Hi,
At Fri, 2 Feb 2001 15:59:51 +0100 (CET),
Marcin 'Qrczak' Kowalczyk <[EMAIL PROTECTED]> wrote:
> This is unfortunate for Haskell, probably Java, and other languages which
> use Unicode wide characters internally. Because when names are physically
> stored in UTF-8 (a sample ext2 installation in the future) or UCS-2
> (VFAT), but the locale is e.g. ISO-8859-x and thus the filesystem is
> mounted with conversion to ISO-8859-x, handling filenames in these
> encodings loses data because of the bad intermediate form.
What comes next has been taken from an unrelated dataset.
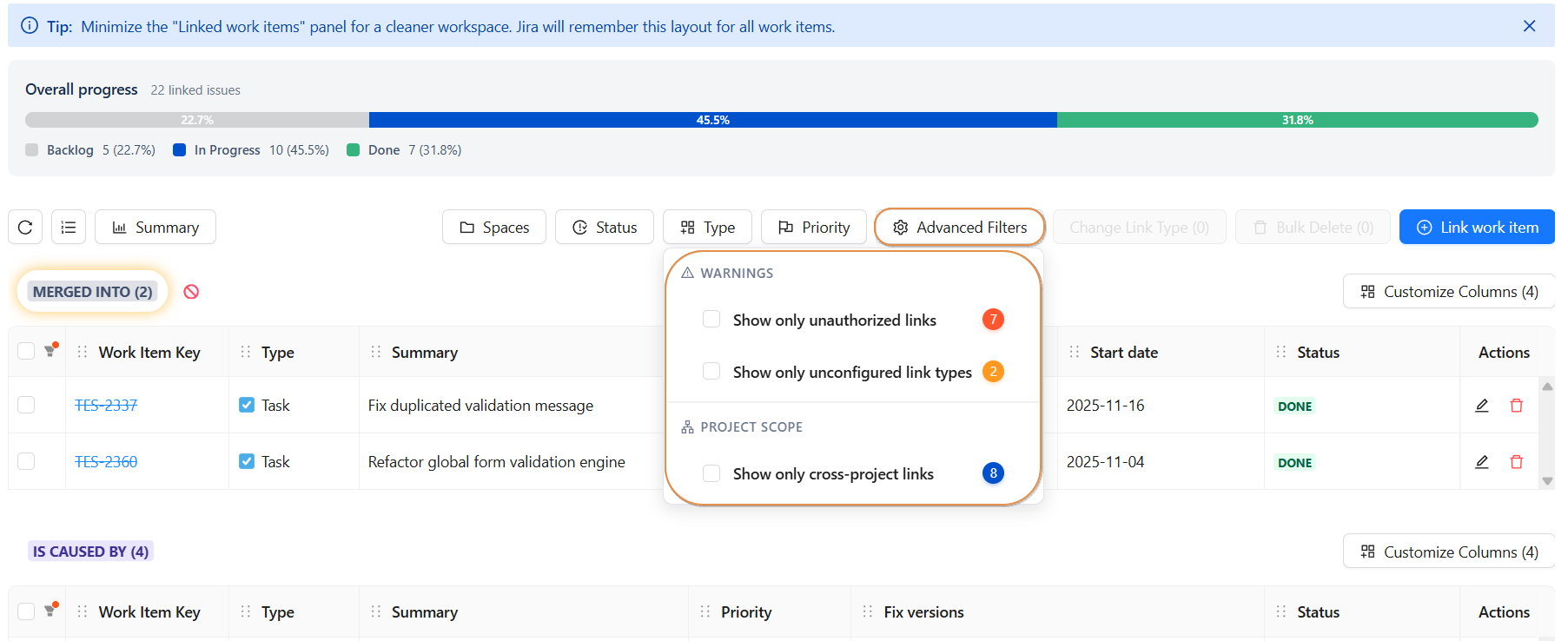Delete the TES-2337 link with trash icon
Image resolution: width=1568 pixels, height=641 pixels.
[1517, 406]
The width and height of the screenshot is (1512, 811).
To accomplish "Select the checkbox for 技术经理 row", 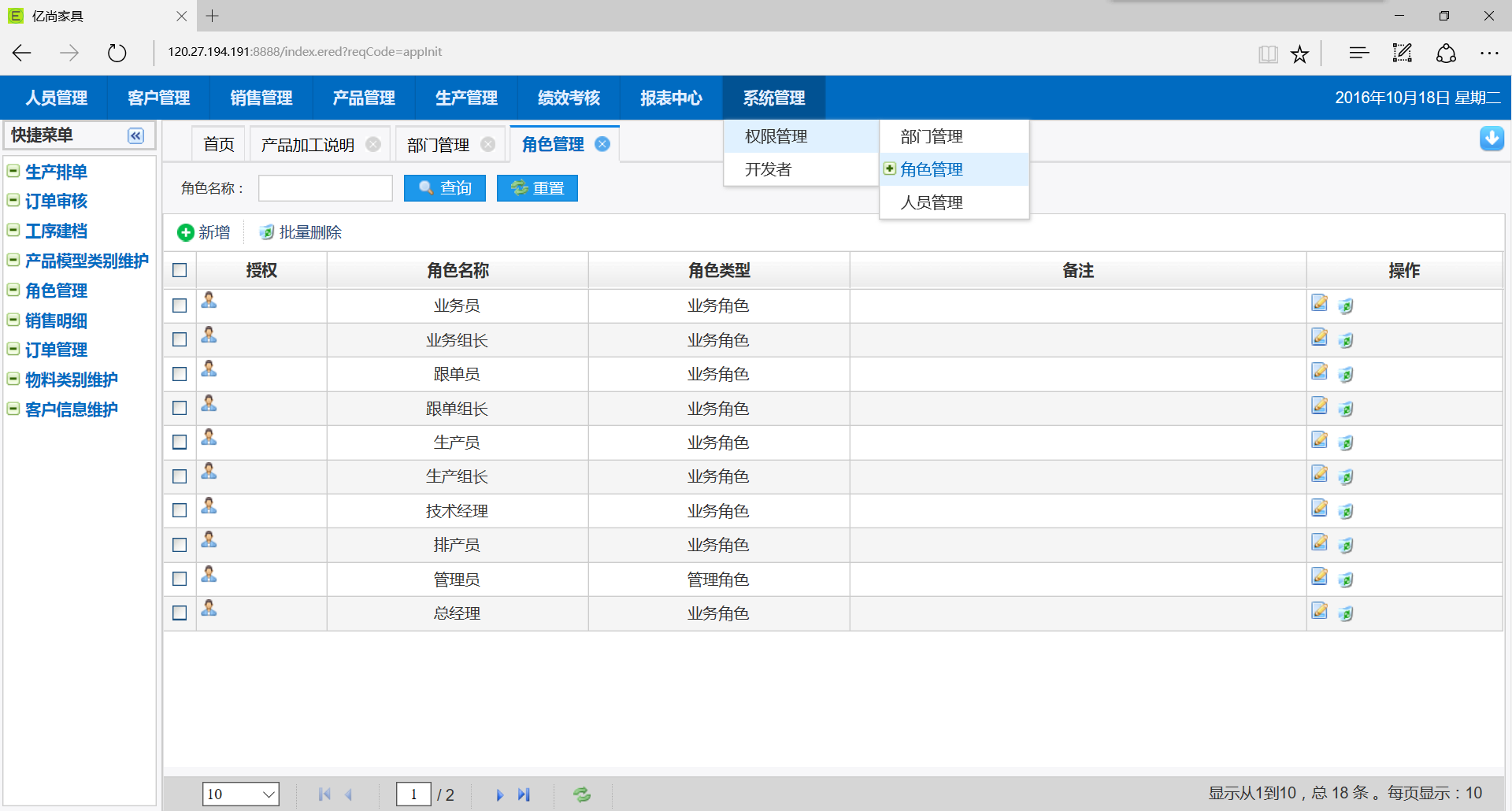I will pyautogui.click(x=180, y=510).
Though I don't know about Haskell, Java automatically convert strings
from/to locale-encoding for every I/O. Thus, we don't need to be aware
of the internal Unicode. Tcl/Tk is based on the same design.
> An alternative design would allow 1. as an additional option, preferable
> using wchar_t instead of UTF-8.
wchar_t cannot be used, because it is incompatible with char.
(C++ can have multiple functions with the same name with different
prototype declaration. Thus you can have wchar_t version of fopen()
in C++. However, kernel and libc are written in C, not C++.)
> I think that we must live with the fact that kernel-side encodings are
> specified and implemented very differently from libc encodings. There are
> modules for particular encodings and mount options telling which encoding
> to use.
Really? Isn't it possible to use libc's iconv()? Then kernel has to
have a large conversion table...
> I think 4. is the most compatible with the current world.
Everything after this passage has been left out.